— Material provided —
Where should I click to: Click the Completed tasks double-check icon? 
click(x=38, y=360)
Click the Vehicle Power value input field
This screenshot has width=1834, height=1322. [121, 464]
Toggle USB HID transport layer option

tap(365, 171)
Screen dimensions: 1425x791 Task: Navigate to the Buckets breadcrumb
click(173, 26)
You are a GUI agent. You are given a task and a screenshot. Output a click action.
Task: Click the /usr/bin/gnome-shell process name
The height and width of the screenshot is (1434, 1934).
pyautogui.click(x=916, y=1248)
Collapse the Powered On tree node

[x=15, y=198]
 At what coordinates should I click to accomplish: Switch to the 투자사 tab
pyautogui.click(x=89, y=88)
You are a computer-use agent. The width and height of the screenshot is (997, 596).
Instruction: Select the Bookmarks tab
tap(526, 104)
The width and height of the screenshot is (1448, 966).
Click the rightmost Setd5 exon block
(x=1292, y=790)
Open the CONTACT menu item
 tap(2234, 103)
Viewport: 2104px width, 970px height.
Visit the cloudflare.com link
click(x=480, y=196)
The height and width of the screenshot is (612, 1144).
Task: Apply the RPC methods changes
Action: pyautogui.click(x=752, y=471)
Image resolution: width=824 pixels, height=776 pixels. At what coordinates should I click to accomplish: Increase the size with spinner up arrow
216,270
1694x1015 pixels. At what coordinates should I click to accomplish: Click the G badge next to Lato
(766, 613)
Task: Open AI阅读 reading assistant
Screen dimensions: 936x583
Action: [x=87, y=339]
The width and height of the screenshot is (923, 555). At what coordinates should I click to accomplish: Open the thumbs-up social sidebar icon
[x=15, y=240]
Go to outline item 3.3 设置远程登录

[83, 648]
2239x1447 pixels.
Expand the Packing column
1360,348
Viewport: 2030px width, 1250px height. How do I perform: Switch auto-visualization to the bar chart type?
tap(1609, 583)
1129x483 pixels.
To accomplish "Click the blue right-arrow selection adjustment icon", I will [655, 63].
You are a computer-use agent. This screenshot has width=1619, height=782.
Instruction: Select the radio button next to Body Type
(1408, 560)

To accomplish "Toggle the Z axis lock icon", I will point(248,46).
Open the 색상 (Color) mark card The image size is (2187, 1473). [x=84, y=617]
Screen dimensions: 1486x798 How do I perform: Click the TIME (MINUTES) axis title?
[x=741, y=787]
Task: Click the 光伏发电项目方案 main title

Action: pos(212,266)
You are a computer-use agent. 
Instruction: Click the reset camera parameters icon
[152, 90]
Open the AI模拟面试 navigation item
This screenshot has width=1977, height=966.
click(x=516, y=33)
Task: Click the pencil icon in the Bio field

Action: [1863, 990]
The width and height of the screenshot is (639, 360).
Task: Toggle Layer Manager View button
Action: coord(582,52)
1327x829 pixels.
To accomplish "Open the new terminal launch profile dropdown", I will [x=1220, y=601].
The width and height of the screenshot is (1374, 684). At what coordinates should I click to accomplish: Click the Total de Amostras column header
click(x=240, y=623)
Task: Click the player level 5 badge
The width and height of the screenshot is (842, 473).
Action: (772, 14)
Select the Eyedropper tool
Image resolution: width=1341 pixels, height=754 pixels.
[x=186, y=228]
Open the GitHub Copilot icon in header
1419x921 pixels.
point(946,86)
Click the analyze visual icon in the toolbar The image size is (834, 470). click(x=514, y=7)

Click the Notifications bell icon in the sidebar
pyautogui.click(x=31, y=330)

— Aim of the task —
The answer should hold exactly the lines running from the one with "Click the Notifications" to the final line of the data, both ends counted.

— Output —
Click the Notifications bell icon in the sidebar
pyautogui.click(x=31, y=330)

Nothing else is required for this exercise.